所述药学上可接受的载体或稀释剂是指药学领域常规的药物载体,选自填充剂、粘合剂、崩解剂、润滑剂、助悬剂、润湿剂、溶剂、表面活性剂或矫味剂中的一种或几种。
所述填充剂选自淀粉、蔗糖、乳糖、甘露醇、山梨醇、木糖醇、微晶纤维素或葡萄糖等;
所述粘合剂选自纤维素衍生物、藻酸盐、淀粉、糊精、明胶或聚乙烯吡咯烷酮等;
所述崩解剂选自微晶纤维素、羧甲基淀粉钠、交联聚乙烯吡咯烷酮、低取代羟丙基纤维素或交联羧甲基纤维素钠;
所述润滑剂选自硬脂酸、聚乙二醇、碳酸钙、碳酸氢钠、微粉硅胶、滑石粉或硬脂酸镁;
所述助悬剂选自微粉硅胶、蜂蜡、纤维素、固态聚乙二醇;
所述润湿剂选自甘油、吐温-80、乙氧基氢化蓖麻油或卵磷脂;
所述溶剂选自乙醇、液态聚乙二醇、异丙醇、吐温-80、甘油、丙二醇或植物油,所述植物油选自大豆油、蓖麻油、花生油、调和油等;
所述表面活性剂选自十二烷基苯磺酸钠、硬脂酸、聚氧乙烯-聚氧丙烯共聚物、脂肪酸山梨坦或聚山梨酯(吐温)等;
所述矫味剂选自阿斯巴甜、蔗糖素、香精、柠檬酸或糖精钠。
所述制剂优选为滴丸剂、片剂、胶囊剂、颗粒剂。
所述制剂优选为滴丸剂,所述片剂为普通片剂、糖衣片或薄膜衣片。
本发明还提供上述滴丸剂的制备方法,包括以下步骤:将金莲花提取物和基质按重量比1:2-5混匀后,进行滴制,制得到金莲花滴丸。
上述滴丸剂的制备方法中,所述基质为聚乙二醇4000、聚乙二醇6000、泊洛沙姆等中的一种或两种的混合物。

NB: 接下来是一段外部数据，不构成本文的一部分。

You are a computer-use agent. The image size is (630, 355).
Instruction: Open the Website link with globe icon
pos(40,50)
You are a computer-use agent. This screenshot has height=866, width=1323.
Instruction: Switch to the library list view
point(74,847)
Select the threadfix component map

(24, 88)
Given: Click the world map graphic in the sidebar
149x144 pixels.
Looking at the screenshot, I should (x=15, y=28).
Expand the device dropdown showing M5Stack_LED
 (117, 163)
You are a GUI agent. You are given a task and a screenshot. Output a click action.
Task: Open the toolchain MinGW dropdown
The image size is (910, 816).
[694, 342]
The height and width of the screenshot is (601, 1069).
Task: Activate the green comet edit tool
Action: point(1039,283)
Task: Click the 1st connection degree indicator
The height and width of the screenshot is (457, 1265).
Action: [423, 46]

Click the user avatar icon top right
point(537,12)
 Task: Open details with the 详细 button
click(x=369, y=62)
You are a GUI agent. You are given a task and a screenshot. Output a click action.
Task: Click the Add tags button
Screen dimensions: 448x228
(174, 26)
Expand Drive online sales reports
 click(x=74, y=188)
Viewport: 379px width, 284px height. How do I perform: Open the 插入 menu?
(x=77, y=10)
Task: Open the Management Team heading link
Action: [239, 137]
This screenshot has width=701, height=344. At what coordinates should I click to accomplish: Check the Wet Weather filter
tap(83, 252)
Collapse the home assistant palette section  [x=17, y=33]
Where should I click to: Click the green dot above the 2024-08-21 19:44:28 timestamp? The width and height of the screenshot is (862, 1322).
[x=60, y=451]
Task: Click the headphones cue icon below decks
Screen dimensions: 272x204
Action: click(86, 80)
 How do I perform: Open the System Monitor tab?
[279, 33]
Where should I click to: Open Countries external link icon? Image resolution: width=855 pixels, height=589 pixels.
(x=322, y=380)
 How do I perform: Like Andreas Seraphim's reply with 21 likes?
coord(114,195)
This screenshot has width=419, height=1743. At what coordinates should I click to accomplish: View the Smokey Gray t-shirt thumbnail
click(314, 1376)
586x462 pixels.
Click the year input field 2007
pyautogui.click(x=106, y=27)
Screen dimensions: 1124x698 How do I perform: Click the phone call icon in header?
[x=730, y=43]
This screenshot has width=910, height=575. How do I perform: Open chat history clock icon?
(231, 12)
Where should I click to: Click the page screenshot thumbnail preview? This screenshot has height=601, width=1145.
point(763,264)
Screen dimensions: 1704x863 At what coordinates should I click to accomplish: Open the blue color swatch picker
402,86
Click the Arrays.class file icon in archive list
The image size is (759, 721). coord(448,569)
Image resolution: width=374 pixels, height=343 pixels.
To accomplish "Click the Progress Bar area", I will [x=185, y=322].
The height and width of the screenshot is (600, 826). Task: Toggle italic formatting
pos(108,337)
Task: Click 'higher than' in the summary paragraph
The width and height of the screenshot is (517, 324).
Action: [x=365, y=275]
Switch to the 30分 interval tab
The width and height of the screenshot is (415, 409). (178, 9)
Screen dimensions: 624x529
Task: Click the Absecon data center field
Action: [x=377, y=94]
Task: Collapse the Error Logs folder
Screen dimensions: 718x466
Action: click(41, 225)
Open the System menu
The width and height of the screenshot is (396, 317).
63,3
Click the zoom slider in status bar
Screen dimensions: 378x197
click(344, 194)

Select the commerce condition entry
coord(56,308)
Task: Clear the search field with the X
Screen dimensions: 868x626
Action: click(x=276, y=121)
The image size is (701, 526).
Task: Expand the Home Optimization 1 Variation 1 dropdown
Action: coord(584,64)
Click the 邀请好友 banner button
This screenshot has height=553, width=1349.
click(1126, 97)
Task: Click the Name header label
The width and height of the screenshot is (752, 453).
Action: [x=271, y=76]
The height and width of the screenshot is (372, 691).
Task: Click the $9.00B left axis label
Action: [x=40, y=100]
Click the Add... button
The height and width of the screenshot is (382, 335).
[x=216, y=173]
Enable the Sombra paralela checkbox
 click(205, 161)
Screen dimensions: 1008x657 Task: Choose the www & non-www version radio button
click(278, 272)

优选地,将所述基质加热后,再与金莲花提取物充分搅拌、混匀。
所述滴丸剂的制备可在有密闭储料罐的滴丸机设备上滴制而成。
优选地,每100g滴丸剂中含金莲花提取物20g-30g,总黄酮含量以芦丁计应为8g-19.5g;金莲花碱应为0.04g-0.12g;藜芦酸应为0.06g-0.31g。
本发明还提供上述金莲花提取物或含其制剂在制备治疗急、慢性扁桃体炎,急性中耳炎,急性鼓膜炎,急性结膜炎,急性淋巴管炎的药物中的应用。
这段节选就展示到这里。